L'opera prima realizzata sotto la supervisione del maestro si distingue per la messa in scena di fascino, ma presenta una linea narrativa non all'altezza perché insapore e incerta

"The Book of Vision", piccoli Malick crescono al Lido

Presentato in anteprima come film d'apertura della Settimana internazionale della critica alla 77ª Mostra internazionale d'arte cinematografica di Venezia, "The Book of Vision" è il debutto alla regia dell'italiano Carlo S. Hintermann.

Il film racconta di Eva (Lotte Verbeek), una giovane e promettente dottoressa che abbandona la carriera per immergersi nello studio della Storia della medicina. E' attratta misteriosamente da un libro contenente gli appunti di Johan Anmuth (Charles Dance), un medico vissuto nella Prussia del Settecento che era solito annotare speranze, paure e sogni dei suoi numerosissimi pazienti. Eva sente una connessione spirituale così profonda con quelle pagine da trarne la forza per prendere la più grande decisione della sua vita.

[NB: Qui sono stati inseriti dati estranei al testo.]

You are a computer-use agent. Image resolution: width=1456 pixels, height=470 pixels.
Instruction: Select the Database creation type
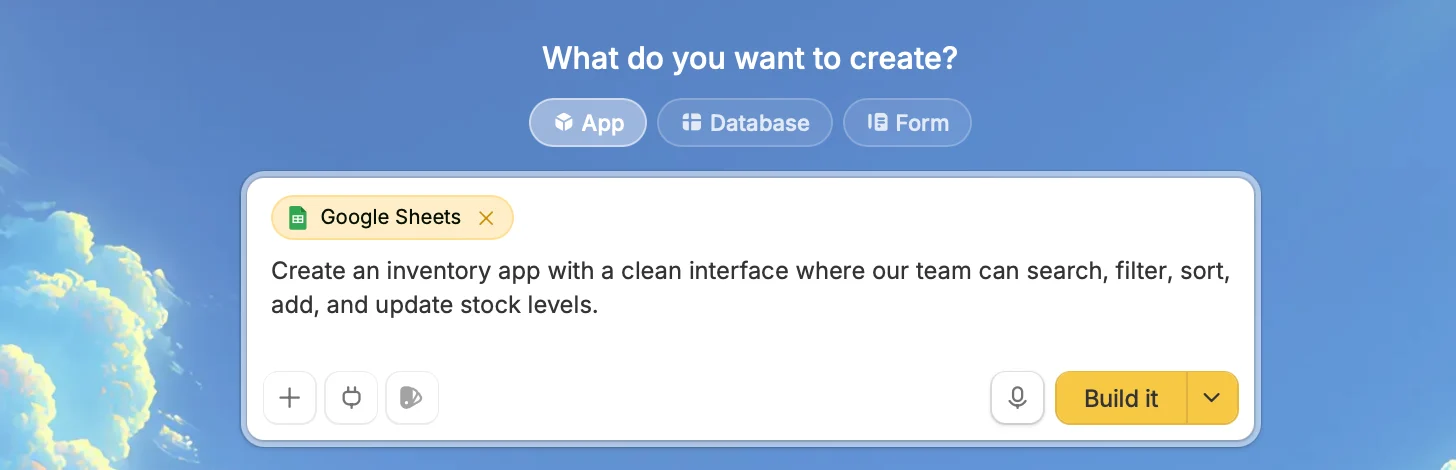pos(745,123)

“The Book of Vision” ha ambientazioni suggestive e atmosfere visionarie in cui è facile ravvisare l'impronta estetica di Terrence Malick, grande autore cui Hintermann ha dedicato un documentario e che qui compare come produttore esecutivo.

Il fascino visivo del film è indubbio, frutto della presenza nel cast tecnico di eccellenze come il celebrato direttore della fotografia Joerg Widmer e il talentuoso scenografo David Crank. Il problema è che all'impatto delle immagini non corrisponde un disegno narrativo degno di questo nome. La trama vorrebbe essere profonda, complessa e ricca, almeno a giudicare dai tanti temi sfiorati: il rapporto tra medico e paziente, il passaggio da antiche forme di animismo a nuove idee razionaliste, la connessione tra vivi e morti, l'amore declinato nella maternità. Invece ci troviamo immersi in un vortice ininterrotto di false partenze, perché nessuno dei succitati argomenti è approfondito. Non si tratta della poetica del suggerito ravvisabile in Malick, si è solo preda di una continua oscillazione tra due epoche diverse. Il dualismo che anima il racconto e secondo il quale "ogni luogo, ogni oggetto, ogni azione ha un valore ambiguo, in bilico tra due dimensioni" (citando le parole del regista stesso), non dona un'allure visionaria bensì un effetto pot-pourri fine a se stesso.

La regia ha alcune idee valide ma non inedite e la protagonista fa della propria inespressività quasi un vanto, come se fosse l'unico modo di apparire enigmatica.

Insomma, "The Book of Vision" sancisce la sintonia artistica fra Carlo Hintermann e Terrence Malick e ha intuizioni estetiche che si fanno ricordare, ma non ha la statura della meditazione esistenziale sul valore metafisico della natura e sui moti segreti che animano le relazioni personali (cui sembra ambire

in alcuni momenti).

L'autorialità in Hintermann è ancora allo stadio embrionale. L'augurio è che in futuro il regista aspiri a creare qualcosa di visceralmente autentico, anziché la variazione sterile di uno stile non suo.